Repeat each entry in the listing word for word.

- **Provided material**
━━━━━━━━

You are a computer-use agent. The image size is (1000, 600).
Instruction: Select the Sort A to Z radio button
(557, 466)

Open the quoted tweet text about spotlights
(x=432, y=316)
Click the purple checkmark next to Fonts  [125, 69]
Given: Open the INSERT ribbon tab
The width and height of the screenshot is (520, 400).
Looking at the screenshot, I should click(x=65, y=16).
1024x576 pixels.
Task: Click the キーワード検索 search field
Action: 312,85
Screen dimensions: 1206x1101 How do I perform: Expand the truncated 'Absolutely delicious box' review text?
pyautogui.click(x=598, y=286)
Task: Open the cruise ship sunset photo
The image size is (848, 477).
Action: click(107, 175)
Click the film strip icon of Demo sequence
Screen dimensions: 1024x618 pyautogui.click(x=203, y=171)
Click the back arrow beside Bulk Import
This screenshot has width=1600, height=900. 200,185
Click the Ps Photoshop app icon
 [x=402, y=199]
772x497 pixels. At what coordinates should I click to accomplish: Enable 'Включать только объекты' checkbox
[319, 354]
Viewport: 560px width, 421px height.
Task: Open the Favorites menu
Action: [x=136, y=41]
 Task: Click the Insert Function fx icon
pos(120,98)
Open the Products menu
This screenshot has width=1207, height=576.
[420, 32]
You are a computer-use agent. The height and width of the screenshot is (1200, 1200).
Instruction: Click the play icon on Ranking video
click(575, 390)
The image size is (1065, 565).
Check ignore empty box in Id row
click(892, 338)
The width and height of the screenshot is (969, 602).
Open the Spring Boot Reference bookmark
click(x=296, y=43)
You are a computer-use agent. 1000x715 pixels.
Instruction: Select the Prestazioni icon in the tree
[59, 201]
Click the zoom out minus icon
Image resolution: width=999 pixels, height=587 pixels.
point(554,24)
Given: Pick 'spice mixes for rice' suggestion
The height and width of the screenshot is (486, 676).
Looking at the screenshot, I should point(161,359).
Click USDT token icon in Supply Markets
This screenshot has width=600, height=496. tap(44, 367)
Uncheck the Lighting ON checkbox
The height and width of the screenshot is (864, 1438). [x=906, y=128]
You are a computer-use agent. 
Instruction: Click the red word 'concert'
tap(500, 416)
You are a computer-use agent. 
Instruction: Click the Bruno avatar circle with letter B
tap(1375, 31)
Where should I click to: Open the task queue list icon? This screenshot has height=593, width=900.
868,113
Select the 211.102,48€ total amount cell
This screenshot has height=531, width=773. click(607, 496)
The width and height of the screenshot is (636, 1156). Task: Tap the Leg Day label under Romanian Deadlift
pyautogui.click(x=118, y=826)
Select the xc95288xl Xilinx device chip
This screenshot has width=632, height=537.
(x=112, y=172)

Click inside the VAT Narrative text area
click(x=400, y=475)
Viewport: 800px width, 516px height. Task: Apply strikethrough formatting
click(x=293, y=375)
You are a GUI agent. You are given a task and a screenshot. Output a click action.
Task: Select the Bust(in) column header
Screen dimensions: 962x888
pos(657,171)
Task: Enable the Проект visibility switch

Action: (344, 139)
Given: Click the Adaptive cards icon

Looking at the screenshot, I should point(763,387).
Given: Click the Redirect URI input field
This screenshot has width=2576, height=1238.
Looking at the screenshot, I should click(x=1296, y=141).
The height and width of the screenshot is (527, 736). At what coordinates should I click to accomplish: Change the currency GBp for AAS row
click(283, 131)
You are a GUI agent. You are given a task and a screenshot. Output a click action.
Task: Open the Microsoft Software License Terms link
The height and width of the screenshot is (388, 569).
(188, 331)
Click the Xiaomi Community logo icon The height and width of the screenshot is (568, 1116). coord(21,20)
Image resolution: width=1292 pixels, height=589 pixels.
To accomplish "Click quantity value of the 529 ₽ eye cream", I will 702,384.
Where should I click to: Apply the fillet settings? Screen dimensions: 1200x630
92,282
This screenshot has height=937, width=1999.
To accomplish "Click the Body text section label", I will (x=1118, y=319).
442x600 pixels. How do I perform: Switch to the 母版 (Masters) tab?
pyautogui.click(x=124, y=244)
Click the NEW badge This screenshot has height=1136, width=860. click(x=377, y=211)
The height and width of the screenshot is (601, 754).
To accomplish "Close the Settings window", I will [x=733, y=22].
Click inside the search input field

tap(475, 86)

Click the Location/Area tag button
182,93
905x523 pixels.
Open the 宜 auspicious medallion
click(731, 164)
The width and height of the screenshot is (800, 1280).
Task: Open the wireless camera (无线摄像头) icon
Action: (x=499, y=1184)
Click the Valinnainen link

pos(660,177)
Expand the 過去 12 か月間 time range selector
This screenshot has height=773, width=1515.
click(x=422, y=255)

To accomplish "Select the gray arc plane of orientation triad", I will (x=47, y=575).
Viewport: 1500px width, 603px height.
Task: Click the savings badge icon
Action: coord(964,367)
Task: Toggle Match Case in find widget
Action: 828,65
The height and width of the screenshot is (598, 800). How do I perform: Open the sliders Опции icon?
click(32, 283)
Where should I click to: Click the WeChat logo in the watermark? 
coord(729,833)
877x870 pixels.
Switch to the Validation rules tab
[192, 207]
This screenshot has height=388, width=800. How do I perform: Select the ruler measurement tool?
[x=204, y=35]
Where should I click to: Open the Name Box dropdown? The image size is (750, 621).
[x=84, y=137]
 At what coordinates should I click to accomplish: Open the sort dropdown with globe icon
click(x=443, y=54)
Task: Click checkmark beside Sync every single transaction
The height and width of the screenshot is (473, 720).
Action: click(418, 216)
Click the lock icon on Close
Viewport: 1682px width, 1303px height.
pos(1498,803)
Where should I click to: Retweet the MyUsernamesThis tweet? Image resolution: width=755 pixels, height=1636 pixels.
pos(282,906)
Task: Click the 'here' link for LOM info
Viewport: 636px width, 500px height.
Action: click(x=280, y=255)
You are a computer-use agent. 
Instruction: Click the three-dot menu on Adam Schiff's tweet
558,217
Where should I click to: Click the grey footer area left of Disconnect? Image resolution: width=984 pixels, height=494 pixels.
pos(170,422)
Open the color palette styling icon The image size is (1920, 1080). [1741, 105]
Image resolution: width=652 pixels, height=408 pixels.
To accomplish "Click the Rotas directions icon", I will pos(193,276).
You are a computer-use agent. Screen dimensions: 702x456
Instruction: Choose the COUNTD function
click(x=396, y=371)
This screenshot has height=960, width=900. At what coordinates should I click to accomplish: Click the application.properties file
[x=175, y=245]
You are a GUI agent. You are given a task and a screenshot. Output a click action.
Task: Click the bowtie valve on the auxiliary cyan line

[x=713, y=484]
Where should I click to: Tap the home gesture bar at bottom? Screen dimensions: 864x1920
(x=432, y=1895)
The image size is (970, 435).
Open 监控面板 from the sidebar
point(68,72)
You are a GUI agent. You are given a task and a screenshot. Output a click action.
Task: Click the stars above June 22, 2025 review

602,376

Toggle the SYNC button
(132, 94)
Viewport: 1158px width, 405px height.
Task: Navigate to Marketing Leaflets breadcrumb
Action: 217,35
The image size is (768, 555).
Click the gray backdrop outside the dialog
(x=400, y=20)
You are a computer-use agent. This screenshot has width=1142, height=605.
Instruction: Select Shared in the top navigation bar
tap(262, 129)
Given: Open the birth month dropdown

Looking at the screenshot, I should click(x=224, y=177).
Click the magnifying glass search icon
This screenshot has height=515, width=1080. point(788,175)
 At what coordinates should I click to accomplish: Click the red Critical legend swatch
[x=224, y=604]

━━━━━━━━

- **Expected answer**
You are a computer-use agent. The image size is (1000, 600).
Instruction: Select the Sort A to Z radio button
(557, 466)

Open the quoted tweet text about spotlights
(x=432, y=316)
Click the purple checkmark next to Fonts  [125, 69]
Given: Open the INSERT ribbon tab
The width and height of the screenshot is (520, 400).
Looking at the screenshot, I should click(x=65, y=16).
1024x576 pixels.
Task: Click the キーワード検索 search field
Action: 312,85
Screen dimensions: 1206x1101 How do I perform: Expand the truncated 'Absolutely delicious box' review text?
pyautogui.click(x=598, y=286)
Task: Open the cruise ship sunset photo
The image size is (848, 477).
Action: click(107, 175)
Click the film strip icon of Demo sequence
Screen dimensions: 1024x618 pyautogui.click(x=203, y=171)
Click the back arrow beside Bulk Import
This screenshot has width=1600, height=900. 200,185
Click the Ps Photoshop app icon
 [x=402, y=199]
772x497 pixels. At what coordinates should I click to accomplish: Enable 'Включать только объекты' checkbox
[319, 354]
Viewport: 560px width, 421px height.
Task: Open the Favorites menu
Action: [x=136, y=41]
 Task: Click the Insert Function fx icon
pos(120,98)
Open the Products menu
This screenshot has width=1207, height=576.
[420, 32]
You are a computer-use agent. The height and width of the screenshot is (1200, 1200).
Instruction: Click the play icon on Ranking video
click(575, 390)
The image size is (1065, 565).
Check ignore empty box in Id row
click(892, 338)
The width and height of the screenshot is (969, 602).
Open the Spring Boot Reference bookmark
click(x=296, y=43)
You are a computer-use agent. 1000x715 pixels.
Instruction: Select the Prestazioni icon in the tree
[59, 201]
Click the zoom out minus icon
Image resolution: width=999 pixels, height=587 pixels.
point(554,24)
Given: Pick 'spice mixes for rice' suggestion
The height and width of the screenshot is (486, 676).
Looking at the screenshot, I should point(161,359).
Click USDT token icon in Supply Markets
This screenshot has width=600, height=496. tap(44, 367)
Uncheck the Lighting ON checkbox
The height and width of the screenshot is (864, 1438). [x=906, y=128]
You are a computer-use agent. 
Instruction: Click the red word 'concert'
tap(500, 416)
You are a computer-use agent. 
Instruction: Click the Bruno avatar circle with letter B
tap(1375, 31)
Where should I click to: Open the task queue list icon? This screenshot has height=593, width=900.
868,113
Select the 211.102,48€ total amount cell
This screenshot has height=531, width=773. click(607, 496)
The width and height of the screenshot is (636, 1156). Task: Tap the Leg Day label under Romanian Deadlift
pyautogui.click(x=118, y=826)
Select the xc95288xl Xilinx device chip
This screenshot has width=632, height=537.
(x=112, y=172)

Click inside the VAT Narrative text area
click(x=400, y=475)
Viewport: 800px width, 516px height. Task: Apply strikethrough formatting
click(x=293, y=375)
You are a GUI agent. You are given a task and a screenshot. Output a click action.
Task: Select the Bust(in) column header
Screen dimensions: 962x888
pos(657,171)
Task: Enable the Проект visibility switch

Action: (344, 139)
Given: Click the Adaptive cards icon

Looking at the screenshot, I should point(763,387).
Given: Click the Redirect URI input field
This screenshot has width=2576, height=1238.
Looking at the screenshot, I should click(x=1296, y=141).
The height and width of the screenshot is (527, 736). At what coordinates should I click to accomplish: Change the currency GBp for AAS row
click(283, 131)
You are a GUI agent. You are given a task and a screenshot. Output a click action.
Task: Open the Microsoft Software License Terms link
The height and width of the screenshot is (388, 569).
(188, 331)
Click the Xiaomi Community logo icon The height and width of the screenshot is (568, 1116). coord(21,20)
Image resolution: width=1292 pixels, height=589 pixels.
To accomplish "Click quantity value of the 529 ₽ eye cream", I will 702,384.
Where should I click to: Apply the fillet settings? Screen dimensions: 1200x630
92,282
This screenshot has height=937, width=1999.
To accomplish "Click the Body text section label", I will (x=1118, y=319).
442x600 pixels. How do I perform: Switch to the 母版 (Masters) tab?
pyautogui.click(x=124, y=244)
Click the NEW badge This screenshot has height=1136, width=860. click(x=377, y=211)
The height and width of the screenshot is (601, 754).
To accomplish "Close the Settings window", I will [x=733, y=22].
Click inside the search input field

tap(475, 86)

Click the Location/Area tag button
182,93
905x523 pixels.
Open the 宜 auspicious medallion
click(731, 164)
The width and height of the screenshot is (800, 1280).
Task: Open the wireless camera (无线摄像头) icon
Action: (x=499, y=1184)
Click the Valinnainen link

pos(660,177)
Expand the 過去 12 か月間 time range selector
This screenshot has height=773, width=1515.
click(x=422, y=255)

To accomplish "Select the gray arc plane of orientation triad", I will (x=47, y=575).
Viewport: 1500px width, 603px height.
Task: Click the savings badge icon
Action: coord(964,367)
Task: Toggle Match Case in find widget
Action: 828,65
The height and width of the screenshot is (598, 800). How do I perform: Open the sliders Опции icon?
click(32, 283)
Where should I click to: Click the WeChat logo in the watermark? 
coord(729,833)
877x870 pixels.
Switch to the Validation rules tab
[192, 207]
This screenshot has height=388, width=800. How do I perform: Select the ruler measurement tool?
[x=204, y=35]
Where should I click to: Open the Name Box dropdown? The image size is (750, 621).
[x=84, y=137]
 At what coordinates should I click to accomplish: Open the sort dropdown with globe icon
click(x=443, y=54)
Task: Click checkmark beside Sync every single transaction
The height and width of the screenshot is (473, 720).
Action: click(418, 216)
Click the lock icon on Close
Viewport: 1682px width, 1303px height.
pos(1498,803)
Where should I click to: Retweet the MyUsernamesThis tweet? Image resolution: width=755 pixels, height=1636 pixels.
pos(282,906)
Task: Click the 'here' link for LOM info
Viewport: 636px width, 500px height.
Action: click(x=280, y=255)
You are a computer-use agent. 
Instruction: Click the three-dot menu on Adam Schiff's tweet
558,217
Where should I click to: Click the grey footer area left of Disconnect? Image resolution: width=984 pixels, height=494 pixels.
pos(170,422)
Open the color palette styling icon The image size is (1920, 1080). [1741, 105]
Image resolution: width=652 pixels, height=408 pixels.
To accomplish "Click the Rotas directions icon", I will pos(193,276).
You are a computer-use agent. Screen dimensions: 702x456
Instruction: Choose the COUNTD function
click(x=396, y=371)
This screenshot has height=960, width=900. At what coordinates should I click to accomplish: Click the application.properties file
[x=175, y=245]
You are a GUI agent. You are given a task and a screenshot. Output a click action.
Task: Click the bowtie valve on the auxiliary cyan line

[x=713, y=484]
Where should I click to: Tap the home gesture bar at bottom? Screen dimensions: 864x1920
(x=432, y=1895)
The image size is (970, 435).
Open 监控面板 from the sidebar
point(68,72)
You are a GUI agent. You are given a task and a screenshot. Output a click action.
Task: Click the stars above June 22, 2025 review

602,376

Toggle the SYNC button
(132, 94)
Viewport: 1158px width, 405px height.
Task: Navigate to Marketing Leaflets breadcrumb
Action: 217,35
The image size is (768, 555).
Click the gray backdrop outside the dialog
(x=400, y=20)
You are a computer-use agent. This screenshot has width=1142, height=605.
Instruction: Select Shared in the top navigation bar
tap(262, 129)
Given: Open the birth month dropdown

Looking at the screenshot, I should click(x=224, y=177).
Click the magnifying glass search icon
This screenshot has height=515, width=1080. point(788,175)
 At what coordinates should I click to accomplish: Click the red Critical legend swatch
[x=224, y=604]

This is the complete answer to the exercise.